Many experts recommend that your baby sleep in your room with you for the first six months. You might want to co-sleep to share your bed with your baby. The debate about the benefits versus dangers of this method rages among parents and professionals with pros and cons on each side. Some research suggests that you should not co-sleep with a baby of less than three months.
Some Things to Think About
A Quiet Night – co-sleeping can result in your baby waking less often and going back to sleep more quickly, so there may be extra rest for you.

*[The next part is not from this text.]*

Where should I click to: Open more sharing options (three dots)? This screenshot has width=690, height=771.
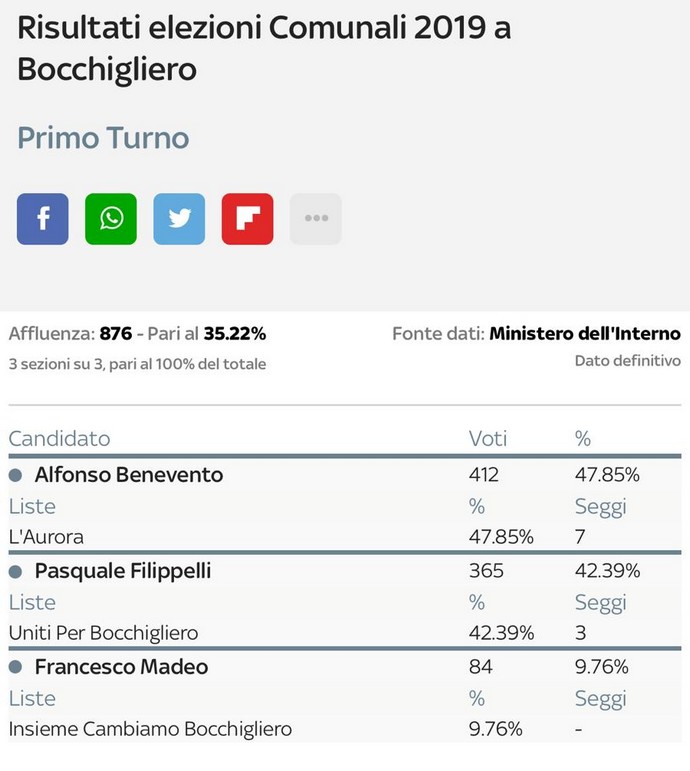click(316, 219)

Laid-back Night Feeds – it’s certainly easier to breastfeed if you are simply turning over in bed to do so, rather than getting up to feed tour baby. You’re likely to breastfeed for longer if you co-sleep.
Building Bonds – sleeping together means more time nestled up with your baby feeling close. However, it’s the love and attention you give her when she’s awake that creates the strong attachment between you, so she’ll still develop her sense of security whether she sleeps snug in her crib or cozy in bed with you.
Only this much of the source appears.